かかりつけ医機能が発揮される制度整備の施行について|厚生労働省

5. 当社の立ち位置 空白時間帯の補完と24時間体制の構築支援

 ファストドクターは、これらの機能を補完する存在として負担の大きい夜間や大型連休を含む休日に、以下の側面から支援を行っています。

  1. 一般診療における補完
    ・夜間や休日に提携医療機関によるオンライン診療を通じて初期対応を担い、必要に応じて救急やかかりつけ医と連携
  2. 在宅医療における補完
    ・夜間・休日のオンコール対応や緊急往診の代行支援により、在宅医療における24時間体制の構築を支援
  3. 病院前機能における強化
    ・救急相談センターや夜間休日診療所の運営支援、空白日のバックアップ体制構築


 これらの取り組みにより、かかりつけ医が対応困難な時間帯でも、地域住民が適切な医療にアクセスできる体制を整備しています。こうした点をふまえ、以下では当社の補完的な取り組みの具体例を紹介します。

6. 実例:医師少数地域の補完

 こうした機能強化は、医師の不足や地域間偏在が深刻化する地方部においても有効です。地方部では輪番制で担われる休日当番医の確保が難航するケースや、2024年施行の「医師の働き方改革」に伴って中核病院が救急外来の24時間体制を維持できなくなるケースが増えています。

ファストドクターは、「病院前機能」の補完・強化を目的に、オンライン診療を活用した2つの仕組みを展開しています。

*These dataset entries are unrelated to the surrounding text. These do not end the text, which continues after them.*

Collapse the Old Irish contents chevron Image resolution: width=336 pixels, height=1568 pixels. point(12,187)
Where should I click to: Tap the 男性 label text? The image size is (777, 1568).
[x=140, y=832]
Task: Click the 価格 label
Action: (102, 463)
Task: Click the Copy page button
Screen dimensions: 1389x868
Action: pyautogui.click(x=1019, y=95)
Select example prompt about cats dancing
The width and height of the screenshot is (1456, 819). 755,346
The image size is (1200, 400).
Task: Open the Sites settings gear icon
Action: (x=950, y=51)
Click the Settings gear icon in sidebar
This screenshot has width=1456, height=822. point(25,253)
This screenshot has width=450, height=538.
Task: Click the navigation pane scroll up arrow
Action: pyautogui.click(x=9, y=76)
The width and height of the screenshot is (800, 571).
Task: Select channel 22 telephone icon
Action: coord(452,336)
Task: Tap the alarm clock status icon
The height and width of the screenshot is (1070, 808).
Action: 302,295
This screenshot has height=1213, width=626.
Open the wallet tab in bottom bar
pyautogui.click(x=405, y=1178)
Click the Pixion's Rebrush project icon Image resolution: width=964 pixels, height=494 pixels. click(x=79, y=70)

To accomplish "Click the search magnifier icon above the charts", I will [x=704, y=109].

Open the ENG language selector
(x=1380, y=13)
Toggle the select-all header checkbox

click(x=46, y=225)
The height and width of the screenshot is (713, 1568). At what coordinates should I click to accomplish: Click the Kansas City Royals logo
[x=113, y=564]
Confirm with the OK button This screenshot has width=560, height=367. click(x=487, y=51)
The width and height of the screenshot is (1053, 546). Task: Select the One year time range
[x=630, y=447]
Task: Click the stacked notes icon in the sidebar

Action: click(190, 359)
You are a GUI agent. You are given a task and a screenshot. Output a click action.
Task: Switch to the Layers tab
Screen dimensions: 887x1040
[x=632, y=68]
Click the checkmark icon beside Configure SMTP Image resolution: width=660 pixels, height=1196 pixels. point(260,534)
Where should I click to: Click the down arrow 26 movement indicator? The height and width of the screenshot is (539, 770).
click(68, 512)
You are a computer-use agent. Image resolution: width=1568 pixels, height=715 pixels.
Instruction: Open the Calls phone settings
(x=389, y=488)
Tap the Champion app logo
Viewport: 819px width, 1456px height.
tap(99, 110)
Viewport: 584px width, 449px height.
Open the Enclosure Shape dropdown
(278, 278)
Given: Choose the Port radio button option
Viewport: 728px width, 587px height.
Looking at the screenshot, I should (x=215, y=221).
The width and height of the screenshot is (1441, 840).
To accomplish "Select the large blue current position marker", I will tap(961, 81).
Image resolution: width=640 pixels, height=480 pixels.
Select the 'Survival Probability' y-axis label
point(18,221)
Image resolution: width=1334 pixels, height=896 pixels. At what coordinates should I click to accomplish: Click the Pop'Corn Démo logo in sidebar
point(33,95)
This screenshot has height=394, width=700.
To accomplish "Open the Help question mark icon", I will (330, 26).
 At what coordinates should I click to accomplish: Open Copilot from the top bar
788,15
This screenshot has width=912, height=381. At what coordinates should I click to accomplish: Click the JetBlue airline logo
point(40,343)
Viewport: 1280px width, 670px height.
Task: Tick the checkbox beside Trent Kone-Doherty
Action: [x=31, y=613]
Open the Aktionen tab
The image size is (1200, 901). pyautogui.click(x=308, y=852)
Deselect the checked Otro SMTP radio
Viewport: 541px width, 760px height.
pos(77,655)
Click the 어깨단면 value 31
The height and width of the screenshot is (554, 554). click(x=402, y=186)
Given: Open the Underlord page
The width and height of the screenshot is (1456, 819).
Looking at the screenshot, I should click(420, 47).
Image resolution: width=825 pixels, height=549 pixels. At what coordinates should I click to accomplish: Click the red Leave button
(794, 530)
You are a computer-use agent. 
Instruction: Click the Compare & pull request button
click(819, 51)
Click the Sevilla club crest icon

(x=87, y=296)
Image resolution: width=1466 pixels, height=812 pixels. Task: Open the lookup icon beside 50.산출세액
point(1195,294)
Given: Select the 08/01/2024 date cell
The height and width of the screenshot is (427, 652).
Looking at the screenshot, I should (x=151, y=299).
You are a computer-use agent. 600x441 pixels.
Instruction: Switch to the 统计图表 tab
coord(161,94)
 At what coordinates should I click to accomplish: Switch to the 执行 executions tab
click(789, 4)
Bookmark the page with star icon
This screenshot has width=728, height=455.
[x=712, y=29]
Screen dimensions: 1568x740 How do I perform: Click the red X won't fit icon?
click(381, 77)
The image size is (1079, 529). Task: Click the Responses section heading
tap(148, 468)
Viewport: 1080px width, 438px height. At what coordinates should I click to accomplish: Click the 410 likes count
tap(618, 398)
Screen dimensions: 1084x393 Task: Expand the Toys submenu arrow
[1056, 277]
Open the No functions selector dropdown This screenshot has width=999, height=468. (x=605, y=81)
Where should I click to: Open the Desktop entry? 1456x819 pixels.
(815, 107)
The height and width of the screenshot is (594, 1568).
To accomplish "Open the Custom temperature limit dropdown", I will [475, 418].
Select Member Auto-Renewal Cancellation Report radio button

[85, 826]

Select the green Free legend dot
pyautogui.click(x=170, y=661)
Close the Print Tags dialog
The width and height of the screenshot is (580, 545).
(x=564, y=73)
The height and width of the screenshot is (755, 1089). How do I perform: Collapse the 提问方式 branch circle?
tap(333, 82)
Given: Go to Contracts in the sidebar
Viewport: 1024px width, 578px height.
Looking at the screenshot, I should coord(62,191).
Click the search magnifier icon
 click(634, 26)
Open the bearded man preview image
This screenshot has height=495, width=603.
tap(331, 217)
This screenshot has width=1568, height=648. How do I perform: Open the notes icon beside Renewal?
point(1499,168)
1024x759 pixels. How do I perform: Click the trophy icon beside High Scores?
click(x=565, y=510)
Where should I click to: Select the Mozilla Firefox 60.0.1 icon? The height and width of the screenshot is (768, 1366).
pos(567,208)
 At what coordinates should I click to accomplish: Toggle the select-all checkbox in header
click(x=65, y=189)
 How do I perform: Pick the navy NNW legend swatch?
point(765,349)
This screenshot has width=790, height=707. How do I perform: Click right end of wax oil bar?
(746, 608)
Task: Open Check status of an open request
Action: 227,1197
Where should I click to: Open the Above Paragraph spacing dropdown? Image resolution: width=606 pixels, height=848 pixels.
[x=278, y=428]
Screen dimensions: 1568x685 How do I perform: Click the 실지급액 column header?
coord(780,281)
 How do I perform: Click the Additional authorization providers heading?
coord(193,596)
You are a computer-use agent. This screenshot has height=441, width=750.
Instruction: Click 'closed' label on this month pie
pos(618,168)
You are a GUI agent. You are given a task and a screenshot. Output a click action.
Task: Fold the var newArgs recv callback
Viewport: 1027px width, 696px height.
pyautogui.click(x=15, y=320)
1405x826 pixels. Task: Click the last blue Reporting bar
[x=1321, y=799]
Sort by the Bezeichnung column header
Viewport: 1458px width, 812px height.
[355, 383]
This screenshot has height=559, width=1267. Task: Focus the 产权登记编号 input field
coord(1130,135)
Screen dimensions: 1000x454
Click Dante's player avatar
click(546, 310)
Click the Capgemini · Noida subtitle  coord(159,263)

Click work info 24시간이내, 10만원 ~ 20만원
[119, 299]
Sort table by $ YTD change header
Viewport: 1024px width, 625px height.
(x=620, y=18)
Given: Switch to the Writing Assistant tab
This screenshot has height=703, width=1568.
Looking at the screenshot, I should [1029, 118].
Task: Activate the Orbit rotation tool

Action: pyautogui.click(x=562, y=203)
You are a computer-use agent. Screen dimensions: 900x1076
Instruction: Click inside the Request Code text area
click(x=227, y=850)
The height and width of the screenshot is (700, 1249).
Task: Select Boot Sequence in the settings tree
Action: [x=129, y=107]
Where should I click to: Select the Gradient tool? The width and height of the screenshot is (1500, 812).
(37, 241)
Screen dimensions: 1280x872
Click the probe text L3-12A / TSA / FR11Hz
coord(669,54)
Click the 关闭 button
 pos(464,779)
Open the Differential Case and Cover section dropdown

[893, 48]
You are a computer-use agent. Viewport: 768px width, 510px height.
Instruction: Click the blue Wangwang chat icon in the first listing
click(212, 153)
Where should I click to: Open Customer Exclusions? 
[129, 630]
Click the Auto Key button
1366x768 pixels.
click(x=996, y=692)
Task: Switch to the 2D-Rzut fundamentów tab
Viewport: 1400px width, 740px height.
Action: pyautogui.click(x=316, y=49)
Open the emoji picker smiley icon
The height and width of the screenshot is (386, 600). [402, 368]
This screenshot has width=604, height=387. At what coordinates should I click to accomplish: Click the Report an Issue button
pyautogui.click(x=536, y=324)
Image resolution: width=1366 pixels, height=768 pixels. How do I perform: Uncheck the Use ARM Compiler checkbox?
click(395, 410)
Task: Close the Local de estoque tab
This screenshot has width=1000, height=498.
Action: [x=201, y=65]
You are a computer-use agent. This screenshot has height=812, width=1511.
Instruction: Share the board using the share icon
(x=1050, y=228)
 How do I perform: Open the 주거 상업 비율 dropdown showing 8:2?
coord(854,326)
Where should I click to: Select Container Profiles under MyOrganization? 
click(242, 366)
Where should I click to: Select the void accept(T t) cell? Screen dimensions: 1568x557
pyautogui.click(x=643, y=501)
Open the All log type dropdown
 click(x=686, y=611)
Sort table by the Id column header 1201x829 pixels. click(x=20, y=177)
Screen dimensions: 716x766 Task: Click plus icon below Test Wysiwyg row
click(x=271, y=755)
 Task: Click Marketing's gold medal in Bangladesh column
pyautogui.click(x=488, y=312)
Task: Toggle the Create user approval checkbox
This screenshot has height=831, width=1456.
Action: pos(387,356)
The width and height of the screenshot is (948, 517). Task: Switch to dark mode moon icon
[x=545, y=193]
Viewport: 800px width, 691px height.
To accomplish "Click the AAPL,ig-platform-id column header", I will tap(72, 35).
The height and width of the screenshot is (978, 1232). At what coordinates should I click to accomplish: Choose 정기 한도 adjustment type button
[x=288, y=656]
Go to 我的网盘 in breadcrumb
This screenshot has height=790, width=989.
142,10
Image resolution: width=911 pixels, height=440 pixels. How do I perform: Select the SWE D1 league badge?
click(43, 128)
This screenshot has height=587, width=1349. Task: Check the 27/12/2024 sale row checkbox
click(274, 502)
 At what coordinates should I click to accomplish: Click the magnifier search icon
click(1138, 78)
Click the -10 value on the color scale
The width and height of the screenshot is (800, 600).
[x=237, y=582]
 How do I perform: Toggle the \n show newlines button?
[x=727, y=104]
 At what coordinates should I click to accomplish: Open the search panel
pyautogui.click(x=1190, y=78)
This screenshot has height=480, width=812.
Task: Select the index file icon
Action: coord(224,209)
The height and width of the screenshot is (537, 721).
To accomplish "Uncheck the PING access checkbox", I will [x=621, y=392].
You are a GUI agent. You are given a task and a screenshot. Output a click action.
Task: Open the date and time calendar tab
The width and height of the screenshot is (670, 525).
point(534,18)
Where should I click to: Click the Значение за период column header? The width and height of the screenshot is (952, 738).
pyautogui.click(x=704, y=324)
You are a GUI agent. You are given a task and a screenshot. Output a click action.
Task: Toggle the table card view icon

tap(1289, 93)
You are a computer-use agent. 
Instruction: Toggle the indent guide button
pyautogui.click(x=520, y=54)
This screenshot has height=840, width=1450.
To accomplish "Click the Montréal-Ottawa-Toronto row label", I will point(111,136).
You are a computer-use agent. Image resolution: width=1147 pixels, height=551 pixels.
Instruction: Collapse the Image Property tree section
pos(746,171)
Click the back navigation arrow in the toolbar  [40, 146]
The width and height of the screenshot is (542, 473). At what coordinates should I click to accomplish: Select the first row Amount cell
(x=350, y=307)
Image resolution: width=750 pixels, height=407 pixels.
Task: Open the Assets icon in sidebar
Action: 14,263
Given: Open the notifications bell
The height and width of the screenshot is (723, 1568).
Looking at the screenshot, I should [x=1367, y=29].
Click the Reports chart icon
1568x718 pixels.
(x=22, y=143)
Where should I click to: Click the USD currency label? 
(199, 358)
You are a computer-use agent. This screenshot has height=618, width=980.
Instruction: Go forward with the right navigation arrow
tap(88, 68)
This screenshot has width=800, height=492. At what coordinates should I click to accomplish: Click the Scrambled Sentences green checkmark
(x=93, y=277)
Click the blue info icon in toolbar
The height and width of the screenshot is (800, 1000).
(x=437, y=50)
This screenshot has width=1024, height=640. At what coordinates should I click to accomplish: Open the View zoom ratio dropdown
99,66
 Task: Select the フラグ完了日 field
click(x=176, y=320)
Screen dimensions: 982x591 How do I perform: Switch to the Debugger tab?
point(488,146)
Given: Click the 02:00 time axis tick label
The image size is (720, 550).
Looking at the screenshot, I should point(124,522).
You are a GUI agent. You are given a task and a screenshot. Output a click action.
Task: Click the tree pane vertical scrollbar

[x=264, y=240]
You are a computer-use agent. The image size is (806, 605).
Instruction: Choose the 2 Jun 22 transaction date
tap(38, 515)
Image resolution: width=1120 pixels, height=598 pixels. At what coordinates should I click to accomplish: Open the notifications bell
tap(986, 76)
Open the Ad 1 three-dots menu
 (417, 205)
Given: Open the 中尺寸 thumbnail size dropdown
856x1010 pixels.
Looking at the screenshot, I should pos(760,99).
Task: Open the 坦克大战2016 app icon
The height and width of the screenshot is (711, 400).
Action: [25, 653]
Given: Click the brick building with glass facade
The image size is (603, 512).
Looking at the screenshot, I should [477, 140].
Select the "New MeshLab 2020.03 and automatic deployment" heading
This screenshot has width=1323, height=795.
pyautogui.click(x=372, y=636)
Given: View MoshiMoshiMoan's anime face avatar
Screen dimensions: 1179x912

  1. 医師が不在となる時間帯に、オンライン診療による直接対応
  2. オンライン診療をトリアージとしても機能させ、必要な患者のみを対面診療へ接続

 佐賀県伊万里市の救急病院では、外来診療におけるトリアージ支援の一環として、オンライン診療を活用した初期対応モデルを導入しています。これは、ウォークイン患者に対して看護師が軽症と判断した場合、患者の同意を得たうえで、医師によるオンライン診療を提供する仕組みで、2024年初旬の運用実績では、こうした症例の約7割がオンライン診療のみで完結しており、現地での医師の診療介入を必要としませんでした。2025年5月時点での当直医の月間労働時間を約18時間削減することができ、医師の負担軽減にも貢献しています。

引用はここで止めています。